Word and element pointing entries
──────────────────────────────

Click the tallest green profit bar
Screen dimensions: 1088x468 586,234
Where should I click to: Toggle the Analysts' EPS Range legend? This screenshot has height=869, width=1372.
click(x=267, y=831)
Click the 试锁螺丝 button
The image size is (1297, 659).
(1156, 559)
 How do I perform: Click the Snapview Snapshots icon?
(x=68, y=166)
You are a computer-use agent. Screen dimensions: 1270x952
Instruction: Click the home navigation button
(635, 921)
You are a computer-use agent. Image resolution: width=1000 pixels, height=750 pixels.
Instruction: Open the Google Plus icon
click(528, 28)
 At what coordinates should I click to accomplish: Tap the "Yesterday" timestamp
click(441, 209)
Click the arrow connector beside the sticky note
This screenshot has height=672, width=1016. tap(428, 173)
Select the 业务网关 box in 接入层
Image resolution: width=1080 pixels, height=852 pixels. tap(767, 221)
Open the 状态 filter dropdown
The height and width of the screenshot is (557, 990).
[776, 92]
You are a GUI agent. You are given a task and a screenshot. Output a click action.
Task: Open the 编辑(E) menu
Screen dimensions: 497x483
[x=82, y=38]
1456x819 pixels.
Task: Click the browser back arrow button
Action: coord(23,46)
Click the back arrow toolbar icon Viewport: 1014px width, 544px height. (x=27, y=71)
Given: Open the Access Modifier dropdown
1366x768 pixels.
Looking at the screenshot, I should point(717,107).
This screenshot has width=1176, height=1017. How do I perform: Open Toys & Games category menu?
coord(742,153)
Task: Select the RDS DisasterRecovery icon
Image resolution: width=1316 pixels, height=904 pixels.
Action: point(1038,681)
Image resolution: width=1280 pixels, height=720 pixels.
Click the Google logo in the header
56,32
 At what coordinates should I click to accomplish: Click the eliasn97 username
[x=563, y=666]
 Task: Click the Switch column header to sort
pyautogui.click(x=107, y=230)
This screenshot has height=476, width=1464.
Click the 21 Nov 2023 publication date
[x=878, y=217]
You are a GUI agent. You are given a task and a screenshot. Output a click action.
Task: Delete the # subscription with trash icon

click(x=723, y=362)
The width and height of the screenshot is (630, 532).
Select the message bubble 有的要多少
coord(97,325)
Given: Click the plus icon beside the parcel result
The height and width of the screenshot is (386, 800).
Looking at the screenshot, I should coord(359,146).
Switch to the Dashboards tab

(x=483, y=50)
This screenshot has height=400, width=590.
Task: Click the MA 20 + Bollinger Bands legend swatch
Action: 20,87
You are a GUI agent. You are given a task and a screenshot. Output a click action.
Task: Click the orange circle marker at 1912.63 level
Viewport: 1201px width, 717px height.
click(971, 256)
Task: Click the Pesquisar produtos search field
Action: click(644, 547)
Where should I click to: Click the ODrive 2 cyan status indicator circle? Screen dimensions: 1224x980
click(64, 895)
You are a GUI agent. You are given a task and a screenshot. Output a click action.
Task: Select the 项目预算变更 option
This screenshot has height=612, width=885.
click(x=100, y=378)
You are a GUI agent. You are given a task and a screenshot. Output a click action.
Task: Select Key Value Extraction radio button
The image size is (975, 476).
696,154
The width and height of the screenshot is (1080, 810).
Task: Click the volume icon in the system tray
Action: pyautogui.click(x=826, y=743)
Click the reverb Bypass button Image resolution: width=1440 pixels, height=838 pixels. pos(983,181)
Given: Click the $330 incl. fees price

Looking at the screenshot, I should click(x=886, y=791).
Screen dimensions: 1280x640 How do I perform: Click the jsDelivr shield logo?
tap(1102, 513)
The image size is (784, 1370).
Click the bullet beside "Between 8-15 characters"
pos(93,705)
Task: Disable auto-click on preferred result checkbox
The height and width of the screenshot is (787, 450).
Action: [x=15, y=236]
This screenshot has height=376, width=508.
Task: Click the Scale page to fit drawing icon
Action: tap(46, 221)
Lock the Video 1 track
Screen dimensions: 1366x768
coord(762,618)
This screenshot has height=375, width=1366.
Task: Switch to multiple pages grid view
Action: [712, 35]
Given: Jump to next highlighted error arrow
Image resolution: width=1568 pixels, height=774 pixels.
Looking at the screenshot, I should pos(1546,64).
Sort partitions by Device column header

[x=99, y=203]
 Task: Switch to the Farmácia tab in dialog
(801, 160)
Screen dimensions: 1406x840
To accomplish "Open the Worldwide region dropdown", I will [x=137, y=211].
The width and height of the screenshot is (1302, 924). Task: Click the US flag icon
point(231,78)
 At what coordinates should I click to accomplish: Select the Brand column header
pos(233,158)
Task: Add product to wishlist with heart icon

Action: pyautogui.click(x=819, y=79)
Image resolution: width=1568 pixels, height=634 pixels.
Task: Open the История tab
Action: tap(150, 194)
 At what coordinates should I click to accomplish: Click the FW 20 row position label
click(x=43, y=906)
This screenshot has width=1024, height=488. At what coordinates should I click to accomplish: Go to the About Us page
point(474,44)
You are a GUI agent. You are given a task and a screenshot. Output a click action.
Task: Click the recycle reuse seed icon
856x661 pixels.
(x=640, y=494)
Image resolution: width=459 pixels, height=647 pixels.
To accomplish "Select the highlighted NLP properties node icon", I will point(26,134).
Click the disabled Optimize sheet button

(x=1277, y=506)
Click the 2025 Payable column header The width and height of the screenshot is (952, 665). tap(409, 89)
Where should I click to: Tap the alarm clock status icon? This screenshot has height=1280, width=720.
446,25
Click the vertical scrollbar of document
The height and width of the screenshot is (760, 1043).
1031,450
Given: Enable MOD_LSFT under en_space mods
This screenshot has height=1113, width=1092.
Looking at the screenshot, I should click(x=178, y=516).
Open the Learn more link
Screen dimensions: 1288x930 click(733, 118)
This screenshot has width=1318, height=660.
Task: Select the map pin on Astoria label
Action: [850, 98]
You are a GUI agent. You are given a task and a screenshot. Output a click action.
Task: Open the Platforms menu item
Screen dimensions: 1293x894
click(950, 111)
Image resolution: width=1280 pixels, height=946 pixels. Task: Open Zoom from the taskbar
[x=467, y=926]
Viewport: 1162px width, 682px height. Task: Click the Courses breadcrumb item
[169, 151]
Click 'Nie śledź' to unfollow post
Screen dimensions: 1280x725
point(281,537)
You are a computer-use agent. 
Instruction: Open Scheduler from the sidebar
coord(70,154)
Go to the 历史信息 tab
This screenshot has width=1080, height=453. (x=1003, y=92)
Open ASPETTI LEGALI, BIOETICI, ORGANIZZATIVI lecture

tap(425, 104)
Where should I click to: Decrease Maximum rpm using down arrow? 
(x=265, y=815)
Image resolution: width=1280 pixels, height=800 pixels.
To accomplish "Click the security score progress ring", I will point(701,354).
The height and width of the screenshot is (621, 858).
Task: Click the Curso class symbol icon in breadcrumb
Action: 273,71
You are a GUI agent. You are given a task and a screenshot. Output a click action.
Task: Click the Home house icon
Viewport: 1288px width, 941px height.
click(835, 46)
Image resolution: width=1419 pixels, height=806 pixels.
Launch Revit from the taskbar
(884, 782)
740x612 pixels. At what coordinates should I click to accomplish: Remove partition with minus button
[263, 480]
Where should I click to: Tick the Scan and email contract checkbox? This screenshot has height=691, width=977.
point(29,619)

──────────────────────────────

• **Aim of the task**:
Repeat the records verbatim, from the line containing "At what coordinates should I click to accomplish: Click the FW" through the line containing "(x=640, y=494)".

• **Final answer**:
 At what coordinates should I click to accomplish: Click the FW 20 row position label
click(x=43, y=906)
This screenshot has width=1024, height=488. At what coordinates should I click to accomplish: Go to the About Us page
point(474,44)
You are a GUI agent. You are given a task and a screenshot. Output a click action.
Task: Click the recycle reuse seed icon
856x661 pixels.
(x=640, y=494)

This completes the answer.